[[ AVAILABLE DATA, beginning ]]

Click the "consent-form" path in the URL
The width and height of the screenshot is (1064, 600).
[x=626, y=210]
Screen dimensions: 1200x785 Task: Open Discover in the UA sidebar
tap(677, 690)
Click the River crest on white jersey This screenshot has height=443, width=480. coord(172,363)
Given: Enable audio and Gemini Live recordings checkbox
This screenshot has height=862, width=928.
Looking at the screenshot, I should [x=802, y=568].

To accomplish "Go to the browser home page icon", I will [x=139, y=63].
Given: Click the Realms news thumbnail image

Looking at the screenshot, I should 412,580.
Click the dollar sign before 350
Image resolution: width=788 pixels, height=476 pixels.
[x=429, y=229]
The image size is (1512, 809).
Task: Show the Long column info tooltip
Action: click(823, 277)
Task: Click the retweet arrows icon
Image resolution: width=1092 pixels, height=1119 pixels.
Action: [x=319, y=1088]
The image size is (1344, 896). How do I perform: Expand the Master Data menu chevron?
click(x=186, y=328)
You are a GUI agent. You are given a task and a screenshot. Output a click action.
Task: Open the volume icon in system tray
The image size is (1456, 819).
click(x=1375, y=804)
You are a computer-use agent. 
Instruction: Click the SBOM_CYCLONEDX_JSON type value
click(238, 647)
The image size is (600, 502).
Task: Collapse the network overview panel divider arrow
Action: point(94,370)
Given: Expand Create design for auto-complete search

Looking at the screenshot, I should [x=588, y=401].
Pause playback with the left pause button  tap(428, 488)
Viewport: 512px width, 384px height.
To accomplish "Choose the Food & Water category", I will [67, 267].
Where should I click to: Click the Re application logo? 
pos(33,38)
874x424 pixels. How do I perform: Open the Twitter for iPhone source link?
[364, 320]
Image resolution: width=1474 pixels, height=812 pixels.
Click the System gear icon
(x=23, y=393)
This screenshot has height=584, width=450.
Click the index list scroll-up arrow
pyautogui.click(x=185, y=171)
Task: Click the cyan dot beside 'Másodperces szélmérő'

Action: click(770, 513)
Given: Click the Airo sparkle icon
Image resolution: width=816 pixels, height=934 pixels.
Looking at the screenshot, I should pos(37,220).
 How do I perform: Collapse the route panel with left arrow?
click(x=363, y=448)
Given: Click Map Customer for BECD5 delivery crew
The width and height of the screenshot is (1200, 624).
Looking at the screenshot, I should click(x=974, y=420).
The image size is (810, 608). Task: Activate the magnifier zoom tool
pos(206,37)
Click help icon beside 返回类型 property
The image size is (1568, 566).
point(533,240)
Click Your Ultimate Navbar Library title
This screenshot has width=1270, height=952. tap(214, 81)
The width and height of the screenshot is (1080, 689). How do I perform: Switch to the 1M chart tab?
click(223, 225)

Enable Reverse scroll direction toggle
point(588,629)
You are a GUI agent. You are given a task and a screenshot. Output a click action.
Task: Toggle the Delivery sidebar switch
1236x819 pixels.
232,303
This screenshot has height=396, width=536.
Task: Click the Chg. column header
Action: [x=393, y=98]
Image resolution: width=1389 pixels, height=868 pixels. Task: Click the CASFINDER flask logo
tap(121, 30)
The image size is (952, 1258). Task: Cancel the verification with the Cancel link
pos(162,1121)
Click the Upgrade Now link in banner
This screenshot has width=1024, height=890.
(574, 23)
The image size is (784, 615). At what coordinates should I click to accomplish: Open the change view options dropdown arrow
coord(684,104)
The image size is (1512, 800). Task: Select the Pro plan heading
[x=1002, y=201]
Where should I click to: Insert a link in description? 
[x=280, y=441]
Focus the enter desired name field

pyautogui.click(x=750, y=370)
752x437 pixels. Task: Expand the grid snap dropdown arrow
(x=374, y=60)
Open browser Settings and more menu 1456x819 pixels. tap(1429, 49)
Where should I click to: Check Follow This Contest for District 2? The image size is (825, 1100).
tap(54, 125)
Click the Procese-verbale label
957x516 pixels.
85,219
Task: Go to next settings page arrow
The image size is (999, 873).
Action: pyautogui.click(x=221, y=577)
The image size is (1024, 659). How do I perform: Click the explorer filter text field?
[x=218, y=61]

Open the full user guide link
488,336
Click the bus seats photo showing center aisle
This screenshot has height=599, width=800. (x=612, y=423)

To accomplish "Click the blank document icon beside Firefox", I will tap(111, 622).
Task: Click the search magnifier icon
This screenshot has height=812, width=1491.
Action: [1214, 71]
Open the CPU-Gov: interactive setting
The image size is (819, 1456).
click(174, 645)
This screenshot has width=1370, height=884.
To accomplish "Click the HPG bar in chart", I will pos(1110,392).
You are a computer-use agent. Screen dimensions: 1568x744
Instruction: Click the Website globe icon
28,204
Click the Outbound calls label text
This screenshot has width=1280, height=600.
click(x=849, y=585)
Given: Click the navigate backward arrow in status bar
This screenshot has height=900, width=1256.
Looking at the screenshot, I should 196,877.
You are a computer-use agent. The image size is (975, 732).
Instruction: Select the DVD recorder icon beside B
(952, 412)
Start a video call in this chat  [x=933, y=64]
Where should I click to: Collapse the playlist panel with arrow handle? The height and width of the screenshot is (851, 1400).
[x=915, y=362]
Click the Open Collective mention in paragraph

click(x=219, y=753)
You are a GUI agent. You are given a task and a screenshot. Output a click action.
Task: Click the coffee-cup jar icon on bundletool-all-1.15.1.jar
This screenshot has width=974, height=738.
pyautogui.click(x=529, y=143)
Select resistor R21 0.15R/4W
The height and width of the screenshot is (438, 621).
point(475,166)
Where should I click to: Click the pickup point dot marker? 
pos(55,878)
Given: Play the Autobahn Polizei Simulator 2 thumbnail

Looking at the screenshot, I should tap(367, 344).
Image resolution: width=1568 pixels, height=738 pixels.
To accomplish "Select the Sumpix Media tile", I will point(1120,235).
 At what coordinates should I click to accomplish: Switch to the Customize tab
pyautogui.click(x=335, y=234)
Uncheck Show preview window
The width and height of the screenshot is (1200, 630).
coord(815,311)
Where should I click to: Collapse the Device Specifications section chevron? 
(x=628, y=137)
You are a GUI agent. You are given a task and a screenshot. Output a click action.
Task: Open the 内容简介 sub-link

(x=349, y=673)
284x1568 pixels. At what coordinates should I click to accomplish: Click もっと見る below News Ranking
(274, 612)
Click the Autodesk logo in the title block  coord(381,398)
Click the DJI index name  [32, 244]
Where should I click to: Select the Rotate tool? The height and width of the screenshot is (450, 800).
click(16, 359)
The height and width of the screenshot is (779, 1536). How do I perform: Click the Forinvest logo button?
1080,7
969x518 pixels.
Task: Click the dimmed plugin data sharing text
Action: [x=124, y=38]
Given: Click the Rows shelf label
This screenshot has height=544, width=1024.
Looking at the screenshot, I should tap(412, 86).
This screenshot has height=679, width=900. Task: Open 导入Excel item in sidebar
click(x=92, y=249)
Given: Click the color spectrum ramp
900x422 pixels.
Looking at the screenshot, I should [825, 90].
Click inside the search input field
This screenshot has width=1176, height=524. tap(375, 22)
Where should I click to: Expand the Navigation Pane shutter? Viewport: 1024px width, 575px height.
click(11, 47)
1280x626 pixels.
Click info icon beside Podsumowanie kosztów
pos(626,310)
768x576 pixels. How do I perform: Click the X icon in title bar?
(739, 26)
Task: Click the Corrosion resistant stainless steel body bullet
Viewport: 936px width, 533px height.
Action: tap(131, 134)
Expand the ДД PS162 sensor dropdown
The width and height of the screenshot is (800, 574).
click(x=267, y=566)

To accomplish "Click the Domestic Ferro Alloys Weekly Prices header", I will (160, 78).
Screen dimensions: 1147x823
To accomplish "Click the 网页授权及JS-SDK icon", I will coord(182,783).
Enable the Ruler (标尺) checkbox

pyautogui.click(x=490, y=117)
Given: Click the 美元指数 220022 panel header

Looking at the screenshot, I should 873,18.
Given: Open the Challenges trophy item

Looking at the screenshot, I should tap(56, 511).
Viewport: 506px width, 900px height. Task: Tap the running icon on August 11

[[ AVAILABLE DATA, end ]]

### ASSIGNED TASK:
Exactly the lines above from the one with "Click the bus" to the one with "Click the Outbound calls label text", both included, are to be quoted; leave the rest out.

### RESPONSE TO THIS TASK:
Click the bus seats photo showing center aisle
This screenshot has height=599, width=800. (x=612, y=423)

To accomplish "Click the blank document icon beside Firefox", I will tap(111, 622).
Task: Click the search magnifier icon
This screenshot has height=812, width=1491.
Action: [1214, 71]
Open the CPU-Gov: interactive setting
The image size is (819, 1456).
click(174, 645)
This screenshot has width=1370, height=884.
To accomplish "Click the HPG bar in chart", I will pos(1110,392).
You are a computer-use agent. Screen dimensions: 1568x744
Instruction: Click the Website globe icon
28,204
Click the Outbound calls label text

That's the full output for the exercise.